▶ _Work request_
In the records below, begin at the line that has "Vysočina (81, 1794)" and stop after the line that has "V zámeckém areálu"; quote those lines verbatim and nothing more.

▶ _Listed records_
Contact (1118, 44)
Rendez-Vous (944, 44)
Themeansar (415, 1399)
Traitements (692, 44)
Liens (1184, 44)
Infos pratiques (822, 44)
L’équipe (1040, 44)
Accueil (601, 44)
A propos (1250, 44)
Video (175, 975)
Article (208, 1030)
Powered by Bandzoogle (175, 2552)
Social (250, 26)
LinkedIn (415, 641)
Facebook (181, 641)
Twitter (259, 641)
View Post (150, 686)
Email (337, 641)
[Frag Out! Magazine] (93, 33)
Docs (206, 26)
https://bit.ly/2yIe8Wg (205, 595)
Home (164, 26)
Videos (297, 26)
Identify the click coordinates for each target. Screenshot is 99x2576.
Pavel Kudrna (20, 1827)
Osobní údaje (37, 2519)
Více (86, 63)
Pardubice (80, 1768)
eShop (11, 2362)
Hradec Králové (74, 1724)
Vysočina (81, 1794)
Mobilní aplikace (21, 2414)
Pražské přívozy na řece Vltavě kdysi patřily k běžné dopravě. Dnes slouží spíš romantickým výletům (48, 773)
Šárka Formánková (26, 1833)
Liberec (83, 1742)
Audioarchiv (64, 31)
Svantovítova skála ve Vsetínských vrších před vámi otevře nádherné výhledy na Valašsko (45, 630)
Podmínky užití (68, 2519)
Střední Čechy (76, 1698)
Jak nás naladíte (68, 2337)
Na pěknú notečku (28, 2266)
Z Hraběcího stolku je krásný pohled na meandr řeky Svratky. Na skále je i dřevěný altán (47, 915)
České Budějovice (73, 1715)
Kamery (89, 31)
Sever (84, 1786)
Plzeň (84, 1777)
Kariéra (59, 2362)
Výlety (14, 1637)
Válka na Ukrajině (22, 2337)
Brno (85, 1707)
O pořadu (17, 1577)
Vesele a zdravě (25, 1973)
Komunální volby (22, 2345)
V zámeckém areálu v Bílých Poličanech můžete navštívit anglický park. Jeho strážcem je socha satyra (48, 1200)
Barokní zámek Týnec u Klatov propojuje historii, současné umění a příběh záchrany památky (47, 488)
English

▶ _Answer box_
Vysočina (81, 1794)
Mobilní aplikace (21, 2414)
Pražské přívozy na řece Vltavě kdysi patřily k běžné dopravě. Dnes slouží spíš romantickým výletům (48, 773)
Šárka Formánková (26, 1833)
Liberec (83, 1742)
Audioarchiv (64, 31)
Svantovítova skála ve Vsetínských vrších před vámi otevře nádherné výhledy na Valašsko (45, 630)
Podmínky užití (68, 2519)
Střední Čechy (76, 1698)
Jak nás naladíte (68, 2337)
Na pěknú notečku (28, 2266)
Z Hraběcího stolku je krásný pohled na meandr řeky Svratky. Na skále je i dřevěný altán (47, 915)
České Budějovice (73, 1715)
Kamery (89, 31)
Sever (84, 1786)
Plzeň (84, 1777)
Kariéra (59, 2362)
Výlety (14, 1637)
Válka na Ukrajině (22, 2337)
Brno (85, 1707)
O pořadu (17, 1577)
Vesele a zdravě (25, 1973)
Komunální volby (22, 2345)
V zámeckém areálu v Bílých Poličanech můžete navštívit anglický park. Jeho strážcem je socha satyra (48, 1200)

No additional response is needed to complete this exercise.